**PROBLEM DETAILS:** Please say whether each statement agrees with the leaf-binding excerpt below, answering yes or no and quoting the deciding words of the excerpt: (a) The repositional adhesive allows the leaf to be attached, removed and reattached many times. (b) With the adhesive deactivated, the leaf can attach to a ring through an integral cut pattern. (c) The hinged binding provides permanent attachment to other objects.

**SELECTED EXCERPT:**
----------

This invention relates to binding means for leaf structures where the leaf structure is used for the capture, representation, organization, access, presentation, communication, and delivery of information, and to such leafs further comprising a top window surface having perimeter features including a plurality of edges, where at least one edge offers novel binding means capable of providing alternate ways of being attached to other objects, where said binding means relates to a hinged binding that offers means for semi-permanent attachment to other objects, where said semi-permanent attachment allows said leaf structure to be directly attached and subsequently reattached, by way of a self possessed repositional(capable of being attached, removed and reattached many times) adhesive, to a host, particularly a host book, it's bindings, it's surfaces, i.e. its pages, and or its covers, where said semi-permanent repositional adhesive means may be deactivated, thereby allowing for the separate binding of the leaf as any leaf might be manipulated, shuffled, or otherwise attached to a structural binding, such as a ring binding, clip, or the like. These leafs and their bindings relate, therefore, to the non-sequential (non-linear) pivotal binding of leafs to alternative host binding structures. First, pivotal attachment is offered by way of the hinged adhesive binding structure, and enables the page to be turned as a page of it's host binding whether, sewn, stitched, ring or the like, said non-linear behavior being enabled by physical repositioning through use of a self possessed repositional adhesive allowing attachment to a host surface. Second, with repositional adhesive deactivated, non-linear repositioning is enabled through attachment to a structure such as a ring, by way of an integral cut pattern, or to a clip, pocket, or loosely coupled via rubberband or like "unbound book" binding means.

----------

**DATASET EXTRACT:**
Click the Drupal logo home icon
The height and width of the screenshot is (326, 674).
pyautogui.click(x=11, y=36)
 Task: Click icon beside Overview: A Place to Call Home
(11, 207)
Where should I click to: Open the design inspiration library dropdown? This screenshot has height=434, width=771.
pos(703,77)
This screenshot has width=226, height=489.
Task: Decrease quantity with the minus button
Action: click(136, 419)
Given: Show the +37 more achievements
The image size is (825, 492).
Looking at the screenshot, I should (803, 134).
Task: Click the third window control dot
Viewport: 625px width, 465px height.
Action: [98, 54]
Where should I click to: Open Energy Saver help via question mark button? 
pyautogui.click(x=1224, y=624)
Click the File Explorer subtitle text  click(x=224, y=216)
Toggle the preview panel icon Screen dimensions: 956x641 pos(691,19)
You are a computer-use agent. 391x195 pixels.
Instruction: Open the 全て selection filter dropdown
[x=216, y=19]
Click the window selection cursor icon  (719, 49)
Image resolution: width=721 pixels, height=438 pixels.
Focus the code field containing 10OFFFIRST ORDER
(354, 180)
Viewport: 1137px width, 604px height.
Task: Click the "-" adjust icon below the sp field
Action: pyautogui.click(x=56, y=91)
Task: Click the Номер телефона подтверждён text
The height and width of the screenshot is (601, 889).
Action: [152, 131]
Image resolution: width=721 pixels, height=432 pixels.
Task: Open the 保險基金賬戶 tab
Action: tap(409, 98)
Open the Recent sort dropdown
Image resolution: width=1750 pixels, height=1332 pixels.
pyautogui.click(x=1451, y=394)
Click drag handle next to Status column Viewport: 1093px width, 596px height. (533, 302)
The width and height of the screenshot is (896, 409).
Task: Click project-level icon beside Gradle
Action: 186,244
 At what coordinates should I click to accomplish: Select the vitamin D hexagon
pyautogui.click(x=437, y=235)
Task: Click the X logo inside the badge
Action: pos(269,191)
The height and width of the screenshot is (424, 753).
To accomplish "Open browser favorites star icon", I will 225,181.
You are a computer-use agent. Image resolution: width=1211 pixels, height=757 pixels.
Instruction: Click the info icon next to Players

----------

**RIGHT ANSWER:**
(a) Yes: "capable of being attached, removed and reattached many times"
(b) Yes: "with repositional adhesive deactivated, non-linear repositioning is enabled through attachment to a structure such as a ring, by way of an integral cut pattern"
(c) No: "a hinged binding that offers means for semi-permanent attachment to other objects"